What is inheritance?

Real objects often have a certain amount of common similarities with each other. For example there are many types of Bicycles: mountain bikes, road bikes, tandem bikes and so on. However all of these bicycles share similarities like: current speed, current pedal, cadence, current gear. Yet each also defines additional features that make them different: tandem bicycles have two seats and two sets of handlebars; road bikes have drop handlebars; some mountain bikes have an additional chain ring, giving them a lower gear ratio. But, wouldn't it be great if we could just tell all our bikes to absorb sharing similarities and just worry about the new features the new bike will offer. Well, we can achieve this by using inheritance. (I won't write here about when to use inheritance, best practices, types of inheritance and so on. Hopefully, more on that in future posts, by now just the basic definition)

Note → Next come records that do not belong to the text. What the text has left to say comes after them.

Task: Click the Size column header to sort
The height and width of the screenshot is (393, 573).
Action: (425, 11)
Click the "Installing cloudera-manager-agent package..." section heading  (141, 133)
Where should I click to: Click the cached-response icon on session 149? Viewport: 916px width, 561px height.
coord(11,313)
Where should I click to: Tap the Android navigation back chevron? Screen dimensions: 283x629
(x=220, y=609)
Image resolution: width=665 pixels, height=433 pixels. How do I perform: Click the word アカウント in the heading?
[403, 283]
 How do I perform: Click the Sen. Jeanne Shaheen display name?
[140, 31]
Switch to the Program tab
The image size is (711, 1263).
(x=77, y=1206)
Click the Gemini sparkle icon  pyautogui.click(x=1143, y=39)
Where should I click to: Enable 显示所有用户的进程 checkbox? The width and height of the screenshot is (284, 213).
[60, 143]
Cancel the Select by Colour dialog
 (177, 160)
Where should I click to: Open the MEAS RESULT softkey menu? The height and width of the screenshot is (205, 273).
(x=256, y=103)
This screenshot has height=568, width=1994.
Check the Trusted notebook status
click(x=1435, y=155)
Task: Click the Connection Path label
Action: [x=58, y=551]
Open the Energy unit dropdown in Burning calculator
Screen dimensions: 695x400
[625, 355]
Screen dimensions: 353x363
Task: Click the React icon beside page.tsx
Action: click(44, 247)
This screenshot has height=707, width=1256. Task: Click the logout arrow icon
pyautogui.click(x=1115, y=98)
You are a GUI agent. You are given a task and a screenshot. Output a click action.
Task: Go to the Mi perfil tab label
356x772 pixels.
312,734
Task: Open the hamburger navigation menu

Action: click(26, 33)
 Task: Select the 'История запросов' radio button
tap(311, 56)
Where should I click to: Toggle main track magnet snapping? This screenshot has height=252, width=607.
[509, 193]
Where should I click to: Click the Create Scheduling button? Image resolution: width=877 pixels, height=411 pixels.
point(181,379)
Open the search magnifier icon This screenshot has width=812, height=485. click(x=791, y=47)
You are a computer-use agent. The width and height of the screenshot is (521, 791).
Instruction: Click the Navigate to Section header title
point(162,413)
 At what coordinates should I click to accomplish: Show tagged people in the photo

Object-oriented programming allows classes to inherit commonly used state and behavior from other classes. In this example, Bicycle now becomes the superclass of MountainBike, RoadBike, and TandemBike. In the Java programming language, each class is allowed to have one direct superclass, and each superclass has the potential for an unlimited number of subclasses:



With inheritance, programmers save time during program development by reusing proven and debugged high-quality software. This also increases the likelihood that a system will be implemented effectively.

When creating a class, rather than declaring completely new shared state and behaviors, you can designate that the new class should inherit them of an existing class. The existing class is called the superclass, and the new class is the subclass. (The C++ programming language refers to the superclass as the base class and the subclass as the derived class.) Each subclass can become the superclass for future subclasses.

The syntax for creating a subclass is simple. At the beginning of your class declaration, use the extends keyword, followed by the name of the class to inherit from

class MountainBike extends Bicycle {

//new fields and methods defining a mountain bike would go here

}
In this example this gives MountainBike all the same fields and methods as Bicycle, yet allows its code to focus exclusively on the features that make it unique. This makes code for your subclasses easy to read. However, you must take care to properly document the state and behavior that each superclass defines, since that code will not appear in the source file of each subclass.